Myślę, że mamy szanse, aby – bazując na naszej technice – udoskonalić nasze konwencjonalne siły zbrojne do tego stopnia, iż zmniejszy się prawdopodobieństwo konfliktu nuklearnego. Ponadto pracujemy obecnie nad eksperymentalnym programem strategicznej obrony z kosmosu, która może dać USA i naszym sojusznikom znacznie większe niż dotychczas gwarancje ochrony przed atakiem nuklearnym. Myślę, że nasz program badań okaże się z czasem dobrodziejstwem nie tylko dla krajów NATO, lecz dla całego świata.
Czy między USA i ZSRR istnieje luka technologiczna?

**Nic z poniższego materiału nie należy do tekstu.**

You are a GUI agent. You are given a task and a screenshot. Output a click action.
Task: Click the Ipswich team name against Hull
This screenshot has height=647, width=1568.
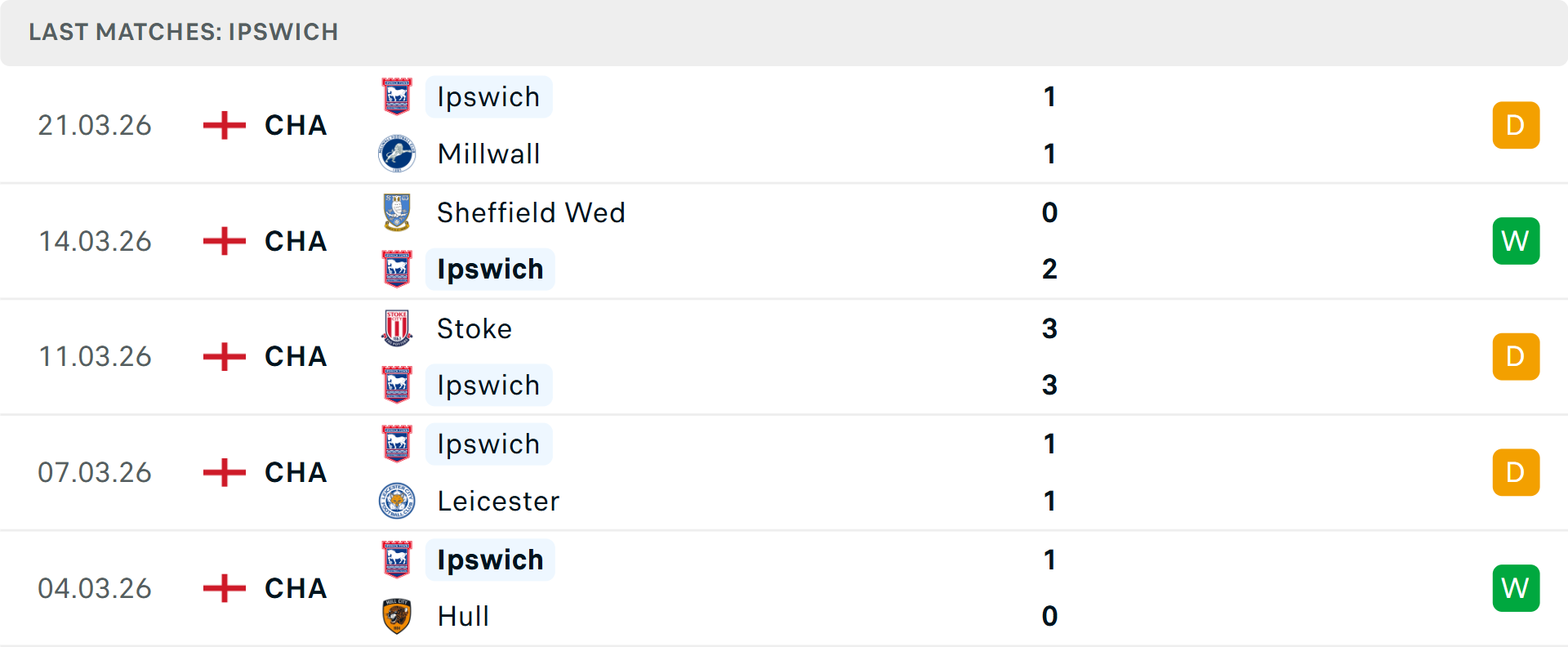[490, 560]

ZSRR ma najwyższej klasy naukowców. Lecz przygniata ich ogromny kompleks przemysłowo-wojskowy, w którym znajdują odbicie wszystkie wady gospodarki centralnie kierowanej. W produkcji przemysłowej Sowieci pozostają daleko w tyle. Starają się temu zaradzić nie drogą reform, lecz – przykro o tym mówić – przez zdobywanie wszelkimi sposobami dostępu do techniki zachodniej. Na przykład, w mikroelektronice ich potencjał przemysłowy jest oparty niemal wyłącznie na wyposażeniu i technologii produkcji zdobytych różnymi sposobami w USA, Francji, Japonii, Wielkiej Brytanii itp.

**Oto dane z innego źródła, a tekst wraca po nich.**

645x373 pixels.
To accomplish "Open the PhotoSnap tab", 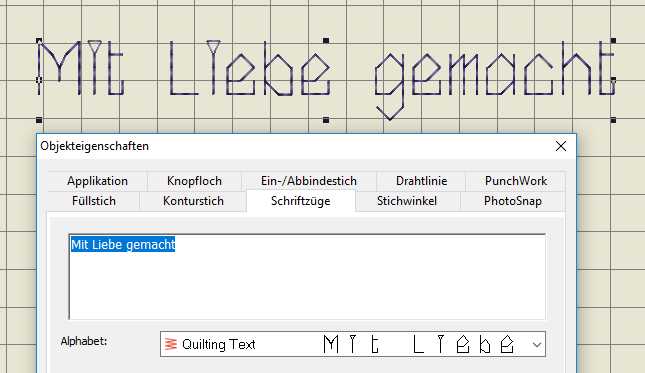I will pos(513,201).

Tak więc luka istnieje i jest ona potencjalnie korzystna dla naszego bezpieczeństwa strategicznego. Musimy jednak skutecznie strzec naszej nowoczesnej techniki i technologii produkcji, do których Sowieci usiłują zdobyć dostęp wszelkimi środkami, legalnymi i nielegalnymi.

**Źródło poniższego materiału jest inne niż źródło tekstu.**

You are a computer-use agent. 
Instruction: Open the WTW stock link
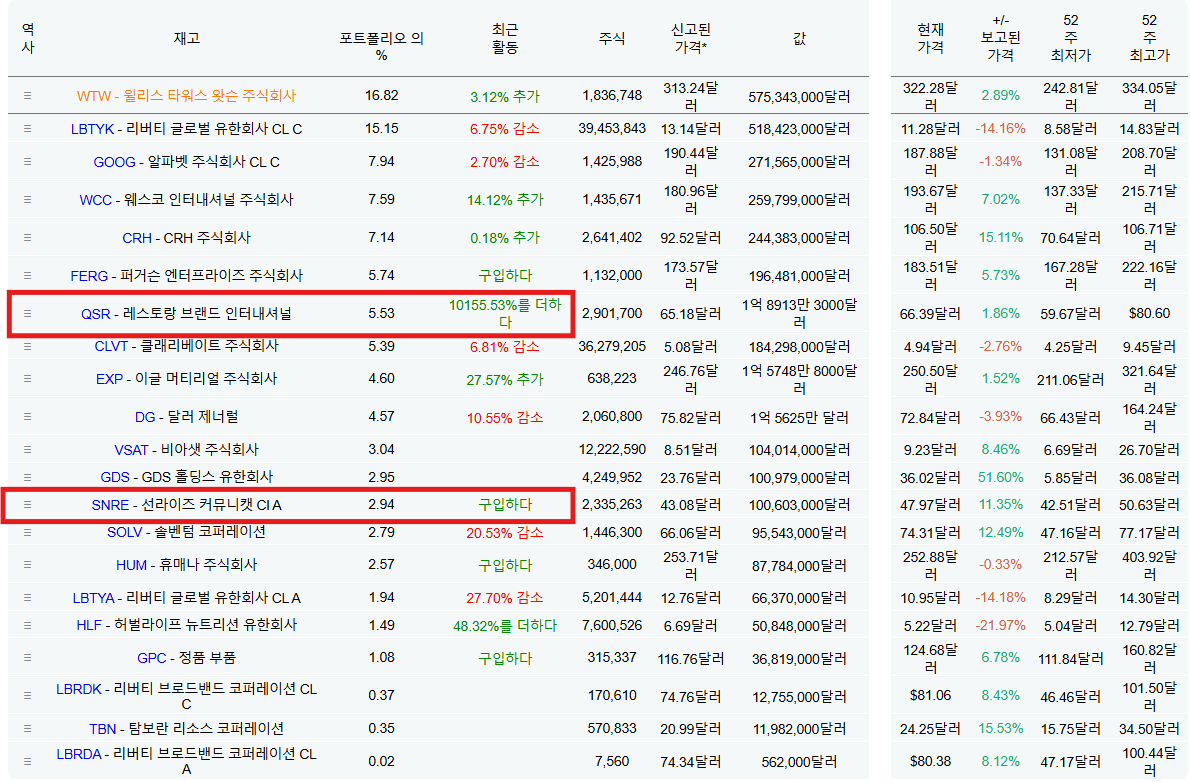point(93,96)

Jaki jest pański scenariusz świata w roku dwutysięcznym?
Wyrażam nadzieję, że linia polityczna wytyczona przez obecny rząd (prezydenta Ronalda Reagana – przyp. J. J.), oparta o dwa nierozłączne atuty – siłę militarną wraz z siłą dyplomacji – będzie kontynuowana przez następne ekipy rządowe w Waszyngtonie; nadzieję, że nie popadniemy ponownie, jak to miało miejsce w latach siedemdziesiątych, w złudzenie, iż sowieckie państwo totalitarne może być dla nas partnerem, podobnym do naszych sojuszników w NATO; nadzieję, iż będziemy stale w pogotowiu, wspierając rozwój demokratycznych instytucji na świecie i chroniąc istniejące państwa demokratyczne, lecz że jednocześnie będziemy gotowi – w momencie otrzymania sygnału o zmianach zachodzących w ZSRR – do pozytywnej reakcji na taki sygnał.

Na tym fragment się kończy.